I- Incorre em ilícito disciplinar subsumível à previsão das disposições conjugadas dos arts. 3, n. 1 e 25, ns. 1 e 2, al. d) e punível com pena de inactividade do art. 12, n. 5, todos do ED, aprovado pelo DL n. 24/84, de 16 de Janeiro, o Inspector de Finanças Estagiário (IFE) que, na declaração a emitir para os efeitos do disposto na al. a), do art. 7 do DL n. 146-C/80, de 22 de Maio, declara, falsamente, não exercer quaisquer outras funções públicas, quando ao tempo exercia as funções de professor provisório do
6 grupo de Escola Secundária, funções estas que exerceu em concomitância com aquelas primeiras, sem previamente ter obtido autorização superior, nos termos do art. 38, ns. 1, al. d) e n. 2 do DL n. 353/89, de 16 de Outubro (Lei Orgânica da IGF) e dos ns.
1 e 4 do art. 31 do DL n. 427/89, de 7 de Dezembro.
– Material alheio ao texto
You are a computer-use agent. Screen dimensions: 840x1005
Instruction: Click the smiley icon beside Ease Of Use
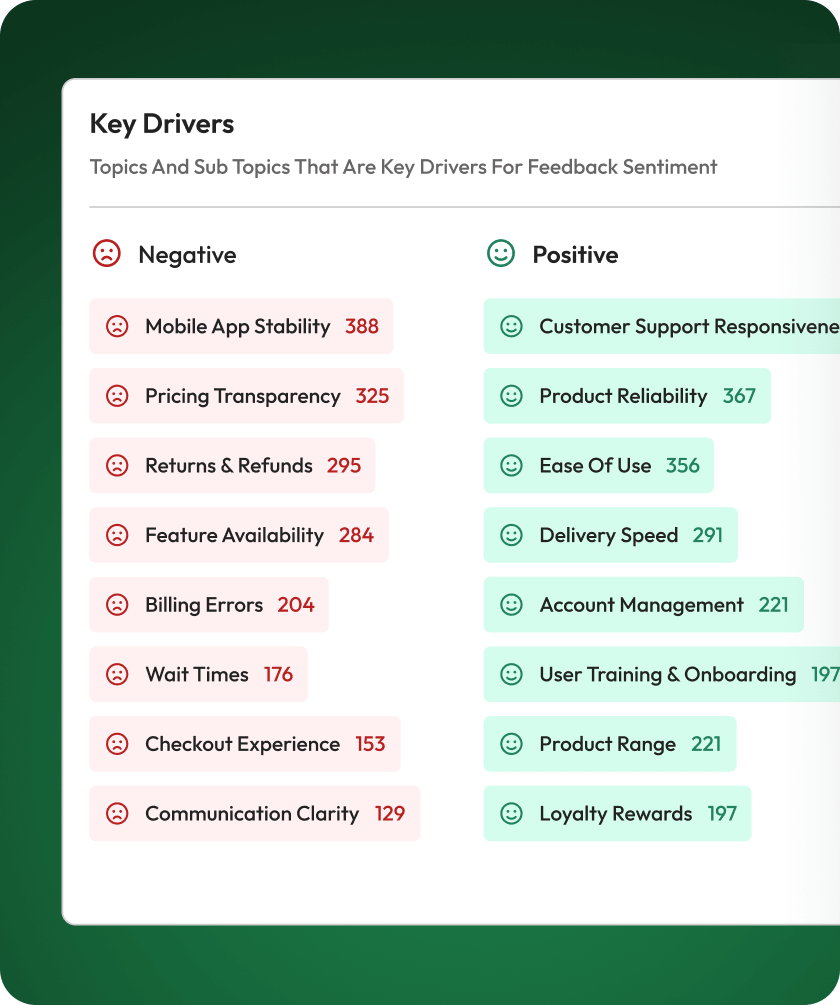click(x=511, y=466)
II- Incorre igualmente em ilícito de idêntica natureza, subsumível à previsão do art. 24, n. 1, al. c) do E.D., e punível com pena de suspensão, o IFE que exerça estas funções públicas com as privadas de Revisor de Oficial de Contas sem a autorização superior nos termos do art. 38, ns. 1, al. d) e 2 do citado DL n. 353/89 e art. 32, n. 1 do DL n. 427/89.